## Aim of the exercise
Copy out each record below, exactly as given.
** The data follows **
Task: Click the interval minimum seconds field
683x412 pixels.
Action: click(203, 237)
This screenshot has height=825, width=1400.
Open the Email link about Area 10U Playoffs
** End of The data **
## Response to this task
Task: Click the interval minimum seconds field
683x412 pixels.
Action: click(203, 237)
This screenshot has height=825, width=1400.
Open the Email link about Area 10U Playoffs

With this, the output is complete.